Retrieve each line that contains the word "computer" from the entries below.

Items from a data source
⟨

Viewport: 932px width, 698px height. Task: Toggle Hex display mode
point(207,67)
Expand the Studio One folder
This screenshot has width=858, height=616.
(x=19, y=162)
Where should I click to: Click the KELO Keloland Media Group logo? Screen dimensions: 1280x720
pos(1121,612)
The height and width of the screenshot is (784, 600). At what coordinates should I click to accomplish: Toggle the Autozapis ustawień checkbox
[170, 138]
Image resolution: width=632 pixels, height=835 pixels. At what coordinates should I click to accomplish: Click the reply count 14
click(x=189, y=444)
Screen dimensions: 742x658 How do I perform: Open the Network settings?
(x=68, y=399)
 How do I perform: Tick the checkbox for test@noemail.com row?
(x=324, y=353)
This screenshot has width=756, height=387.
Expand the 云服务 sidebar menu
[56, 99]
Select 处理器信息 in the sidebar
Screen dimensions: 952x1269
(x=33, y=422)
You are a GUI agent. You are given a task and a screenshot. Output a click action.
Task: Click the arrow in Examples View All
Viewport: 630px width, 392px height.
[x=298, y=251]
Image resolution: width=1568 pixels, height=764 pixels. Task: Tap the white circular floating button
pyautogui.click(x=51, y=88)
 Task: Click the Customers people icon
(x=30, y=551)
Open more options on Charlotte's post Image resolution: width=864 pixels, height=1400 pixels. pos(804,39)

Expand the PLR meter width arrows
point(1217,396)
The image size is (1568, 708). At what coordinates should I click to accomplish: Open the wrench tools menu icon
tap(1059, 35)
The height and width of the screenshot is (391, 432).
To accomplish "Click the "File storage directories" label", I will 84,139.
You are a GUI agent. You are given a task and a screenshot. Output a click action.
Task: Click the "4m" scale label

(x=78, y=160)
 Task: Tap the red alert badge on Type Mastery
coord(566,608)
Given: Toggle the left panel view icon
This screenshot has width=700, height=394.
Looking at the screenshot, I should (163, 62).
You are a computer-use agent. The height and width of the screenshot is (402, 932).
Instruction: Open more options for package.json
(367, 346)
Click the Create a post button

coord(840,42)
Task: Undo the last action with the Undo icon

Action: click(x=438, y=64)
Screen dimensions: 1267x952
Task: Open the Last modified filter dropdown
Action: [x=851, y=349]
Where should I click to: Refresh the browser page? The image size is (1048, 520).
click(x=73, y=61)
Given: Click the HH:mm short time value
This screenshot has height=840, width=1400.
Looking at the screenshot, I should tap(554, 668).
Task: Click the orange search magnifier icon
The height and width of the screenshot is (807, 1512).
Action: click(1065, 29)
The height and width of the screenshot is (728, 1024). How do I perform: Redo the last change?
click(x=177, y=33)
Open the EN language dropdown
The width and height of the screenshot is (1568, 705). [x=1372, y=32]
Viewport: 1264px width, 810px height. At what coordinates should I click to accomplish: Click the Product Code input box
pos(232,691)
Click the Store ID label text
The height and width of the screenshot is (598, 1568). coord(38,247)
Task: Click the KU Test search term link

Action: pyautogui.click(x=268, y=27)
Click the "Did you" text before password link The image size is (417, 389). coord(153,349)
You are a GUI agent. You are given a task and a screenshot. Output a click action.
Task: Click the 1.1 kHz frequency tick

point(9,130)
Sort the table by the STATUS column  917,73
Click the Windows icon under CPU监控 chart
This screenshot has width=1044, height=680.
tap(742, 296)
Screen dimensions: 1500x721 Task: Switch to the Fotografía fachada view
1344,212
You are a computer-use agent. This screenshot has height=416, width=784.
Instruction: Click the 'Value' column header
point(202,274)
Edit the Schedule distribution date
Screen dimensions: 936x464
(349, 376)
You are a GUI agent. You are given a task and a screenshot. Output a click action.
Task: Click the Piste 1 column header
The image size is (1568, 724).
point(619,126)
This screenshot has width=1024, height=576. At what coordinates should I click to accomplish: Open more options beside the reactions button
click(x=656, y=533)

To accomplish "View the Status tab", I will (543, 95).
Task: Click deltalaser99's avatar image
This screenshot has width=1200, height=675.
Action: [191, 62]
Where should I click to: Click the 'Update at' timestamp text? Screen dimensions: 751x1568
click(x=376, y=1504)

⟩

* [Output of the task]:
You are a computer-use agent. The height and width of the screenshot is (402, 932).
You are a computer-use agent. This screenshot has height=416, width=784.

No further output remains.